Tiles stamped with the imperial mark have been discovered at the Roman bathhouse on the grounds of the Carlisle Cricket Club in Stanwix, a suburb of Carlisle. Roman tile manufacturers put their brand on their products as a matter of course, and many surviving tiles bear their makers’ marks, but the IMP stamp is extremely rare. An usually large number of them — about a dozen — have been unearthed at this site.  The high concentration of IMP tiles suggest they were being manufactured there.

Lead archaeologist Frank Giecco:

“This is the imperial court stamping the tile.
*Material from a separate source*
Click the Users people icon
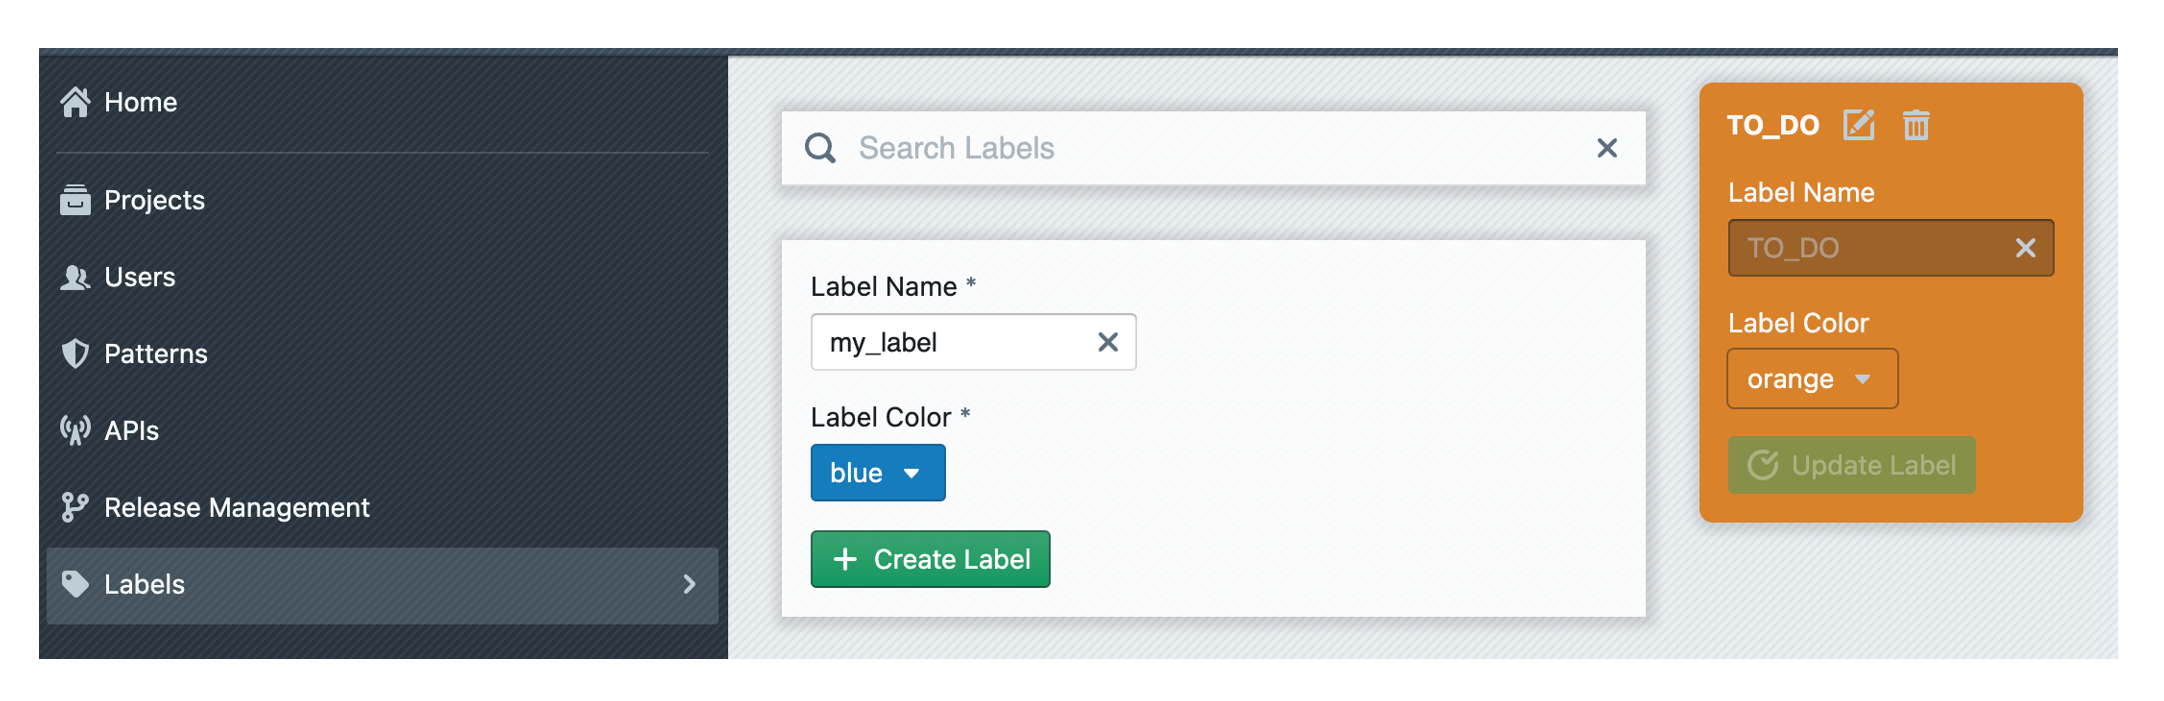This screenshot has height=701, width=2164. (x=75, y=277)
There have been a handful found in Carlisle at random places. We have probably got a dozen now from this site and it looks like this is where they are coming from.
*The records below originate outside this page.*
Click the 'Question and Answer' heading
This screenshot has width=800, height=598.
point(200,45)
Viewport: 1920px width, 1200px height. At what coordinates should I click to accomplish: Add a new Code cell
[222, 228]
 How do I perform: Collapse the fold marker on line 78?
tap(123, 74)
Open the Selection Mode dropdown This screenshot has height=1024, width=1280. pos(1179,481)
It’s not a legion or anyone else – this is the signature of the Emperor. It’s been built by the imperial machine and it’s a connection.
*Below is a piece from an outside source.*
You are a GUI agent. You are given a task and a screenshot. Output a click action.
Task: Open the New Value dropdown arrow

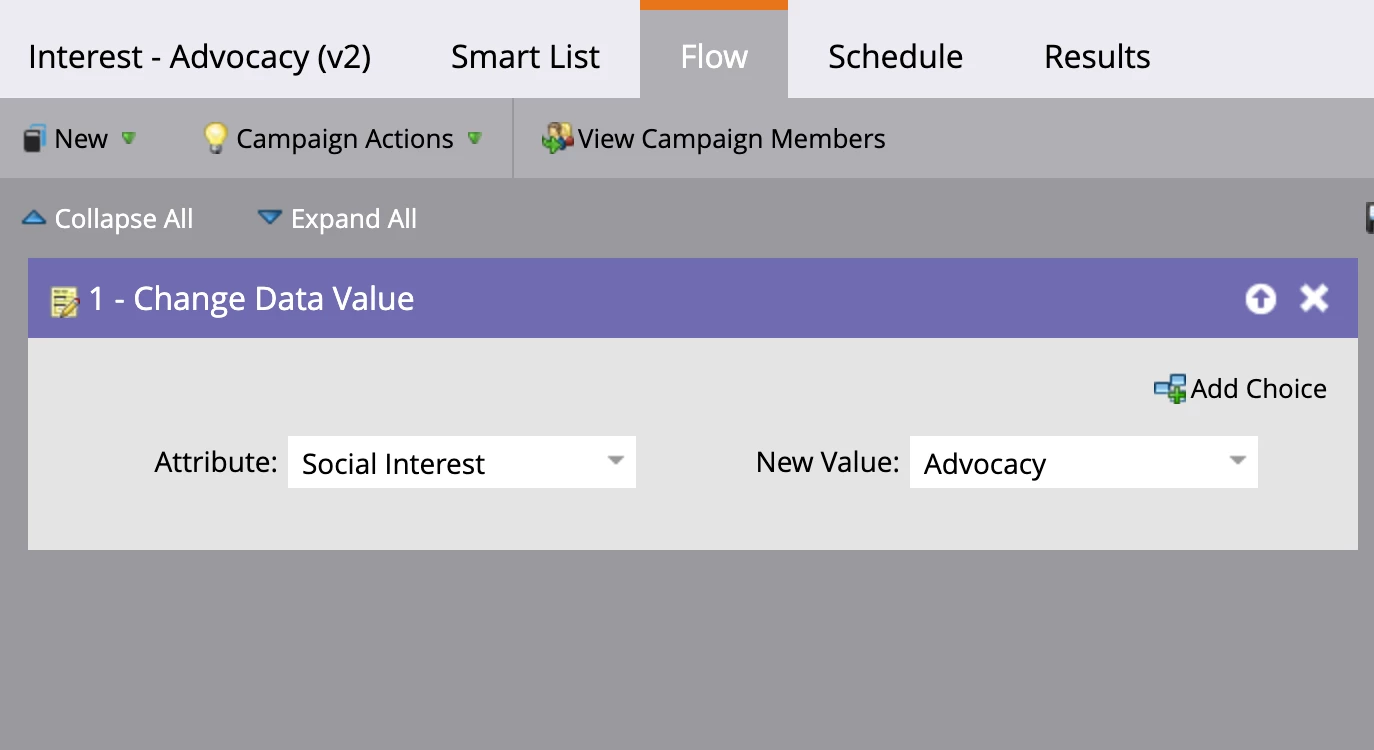click(x=1238, y=462)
The remains of the bathhouse were first discovered in 2017 during an archaeological survey at the proposed site of the club’s new pavilion. The expectation was they’d find a few scattered objects among the fill, but instead archaeologists landed upon entire rooms from a bathhouse complete with walls, painted plasterwork, intact floors, tile stacks for the hypocaust system, lengths of terracotta water pipes and a varied assortment of small artifacts like hair pins, coins and arrowheads.

It was a deluxe facility in the hinterlands of the northern border, and not meant for private citizens to take their ease, but rather to serve the men of the Ala Petriana, an elite cavalry regiment famed for its valor on the field that was stationed at Uxelodunum, the largest fort on Hadrian’s Wall.

Uxelodunum is modern Stanwix, today absorbed into the town of Carlisle which at that time was the Romano-British town of Luguvalio. The Romans had built a fort in the town earlier (ca. 72-3 A.D.) and when Emperor Hadrian ordered construction of the wall that would bear his name, the old Luguvalio fort was integrated into it, linking the town to the shiny new fort with all the amenities at Uxelodunum.

A carved sandstone slab inscribed with a tribute to Julia Domna, wife of Septimius Severus and mother of Caracalla. Both emperors personally led military campaigns in Britain, and Septimius actually died in York, 40 miles south of Carlisle, in 211. Between the inscription and the IMP tiles, it seems Uxelodunum had a direct link to the ruling family.

Giecco again:

“I can’t say that Septimus Severus ever set foot in Carlisle. Who knows.

“All we can say is that we have got a huge monumental building that has been built in Carlisle. The Emperor was in Britain at that time, we’ve got an inscription from his wife in the building and we have got his personal workshop-stamped tiles coming from the building.

“The evidence is building up that there is something really special going on here.”